Karol Palczak
29.09 – 19.11.2022

Foksal Gallery Foundation

The Polish word ŚREŻOGA has almost been forgotten and its meaning is ambiguous. All the settings it refers to have one common feature: they all belong to the natural world and relate to atmosphere. We deal with śreżoga when in autumn and early winter, a sudden frost withers leaves on trees and flowers. The term may also be used to describe the glare of sunrays, when on a bright day the sunshine passes through a layer of fog or smoke. It can sometimes be understood to describe the convective movement of air on a hot day creating an impression of haze that looks like water spilling over heated ground or asphalt in the distance.

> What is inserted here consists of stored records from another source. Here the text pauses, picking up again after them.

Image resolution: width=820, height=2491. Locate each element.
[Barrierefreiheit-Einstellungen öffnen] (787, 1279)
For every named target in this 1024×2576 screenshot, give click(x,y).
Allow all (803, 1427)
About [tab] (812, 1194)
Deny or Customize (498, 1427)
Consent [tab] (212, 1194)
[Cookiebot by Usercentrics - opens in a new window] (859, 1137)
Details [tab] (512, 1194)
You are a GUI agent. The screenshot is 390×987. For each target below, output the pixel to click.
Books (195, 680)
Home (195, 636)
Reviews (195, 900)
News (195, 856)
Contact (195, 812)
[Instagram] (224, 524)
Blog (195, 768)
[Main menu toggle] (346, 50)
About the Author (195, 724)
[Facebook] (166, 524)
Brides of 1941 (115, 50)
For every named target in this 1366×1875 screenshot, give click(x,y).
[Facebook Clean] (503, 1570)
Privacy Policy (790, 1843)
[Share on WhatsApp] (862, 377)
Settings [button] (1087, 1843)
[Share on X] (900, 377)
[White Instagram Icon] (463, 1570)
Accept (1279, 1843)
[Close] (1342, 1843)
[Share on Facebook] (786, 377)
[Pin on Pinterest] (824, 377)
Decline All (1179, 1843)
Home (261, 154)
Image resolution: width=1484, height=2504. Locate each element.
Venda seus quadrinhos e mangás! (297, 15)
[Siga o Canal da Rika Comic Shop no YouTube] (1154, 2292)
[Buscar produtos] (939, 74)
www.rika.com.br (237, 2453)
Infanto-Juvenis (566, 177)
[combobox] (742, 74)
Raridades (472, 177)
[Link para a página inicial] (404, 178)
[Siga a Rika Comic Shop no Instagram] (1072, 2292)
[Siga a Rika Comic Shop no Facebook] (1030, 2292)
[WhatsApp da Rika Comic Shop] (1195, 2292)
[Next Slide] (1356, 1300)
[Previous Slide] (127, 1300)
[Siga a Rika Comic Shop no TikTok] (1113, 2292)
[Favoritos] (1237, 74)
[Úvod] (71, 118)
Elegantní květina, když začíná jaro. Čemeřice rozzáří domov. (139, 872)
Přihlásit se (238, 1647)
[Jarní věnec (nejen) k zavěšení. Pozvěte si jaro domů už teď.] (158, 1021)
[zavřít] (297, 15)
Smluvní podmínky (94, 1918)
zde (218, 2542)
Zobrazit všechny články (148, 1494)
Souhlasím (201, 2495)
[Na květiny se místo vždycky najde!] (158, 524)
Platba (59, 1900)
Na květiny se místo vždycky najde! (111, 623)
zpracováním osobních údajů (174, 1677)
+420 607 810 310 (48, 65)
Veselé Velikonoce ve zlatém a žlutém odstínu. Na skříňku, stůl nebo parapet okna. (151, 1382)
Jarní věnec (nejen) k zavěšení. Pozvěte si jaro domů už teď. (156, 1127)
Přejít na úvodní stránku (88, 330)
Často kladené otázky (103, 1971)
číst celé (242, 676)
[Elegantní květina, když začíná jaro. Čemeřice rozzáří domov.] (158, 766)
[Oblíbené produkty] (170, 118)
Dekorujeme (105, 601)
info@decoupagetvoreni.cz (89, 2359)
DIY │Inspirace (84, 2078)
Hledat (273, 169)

Thus śreżoga is something that can be observed outdoors, in the open: in a woodland, on a meadow, but also above a road. It is a visual phenomenon to be seen in winter as well as in summer. In Jan Andrzej Morsztyn's sonnet titled “To a Corpse”, regarded as a classic in the history of Polish literature, śreżoga is a scorching condition that torments an unhappy lover. "Thou speakest not, I cannot cease to moan all day. / Thy senses gone, I suffer from a dreadful pain. / Thou cold as ice, my entrails burn with flames insane." * In Morsztyn's work śreżoga, translated here as “flames insane”, acquires an additional metaphorical meaning, as it symbolizes feelings and emotional states. The word used by the poet shares certain characteristics with the concept of atmosphere. His śreżoga refers as much to the state of the air it describes as to the state of mind that is reflected, as it were, by its surroundings.